The Labour frontbencher accused Mr Hammond of showing "callous complacency" over the welfare shake-up, and warned that the way the scheme had been introduced had forced clamaints to rely on food banks.
Former Brexit Secretary David Davis today became the latest senior Tory to call on the Chancellor to reverse a 2015 decision to take billions out of the scheme - which aims to roll six existing benefits into one - amid warnings it is leaving claimants in severe hardship.
But Mr McDonnell blasted the welfare changes, and called on Conservative MPs with concerns about the scheme to go further and vote down the Autumn Budget on Monday in protest.
The Shadow Chancellor told Sky’s Ridge on Sunday: “I’m saying to other political parties that if he doesn’t halt the rollout of Universal Credit we’ve got to vote this Budget down.
“We’ve got to stop him forcing people into poverty in this way.”

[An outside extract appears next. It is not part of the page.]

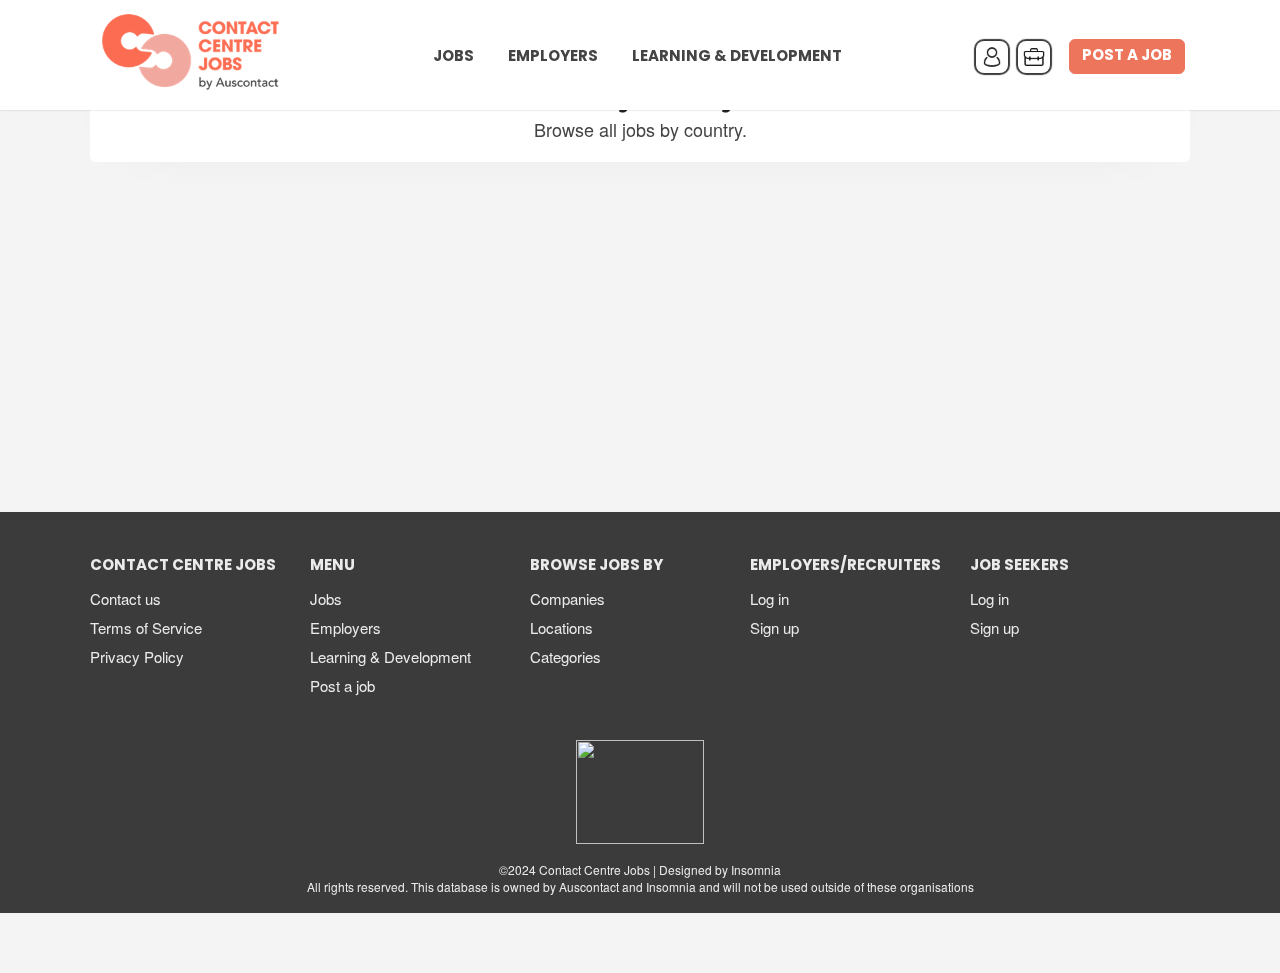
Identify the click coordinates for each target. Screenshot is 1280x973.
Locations (561, 627)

Speaking on the same programme, the Chancellor admitted that there had been "problems" with the implementation of Universal Credit - and he hinted that more funding could be forthcoming in Monday's Budget.
He said: “There have been issues around transition from legacy benefits into Universal Credit.
“Many of the kind of problems you’re talking about occur when people move from one system to the other and there is a mismatch in the way the systems work.
“I have already put over £2bn into - over the last two Budgets - into smoothing that transition.
“We continue to look at how this process is working and if we find cliff edges and difficulties, frictions on the move from the old benefits system to Universal Credit of course we’ll always try to smooth those out and be pragmatic about this.”
The hint comes after 20 Tory MPs urged the Chancellor to funnel money back into the system and reduce the five-week wait period for those shifting to the benefit.
The statement, seen by the Sunday Telegraph, said: "Unless we make this transformative investment, 3.2 million working families are expected to be worse off."
They added: "We must review the 5-week initial wait for the most vulnerable. Expecting families with nothing, to wait for 5 weeks, does not fit with compassionate Conservative values."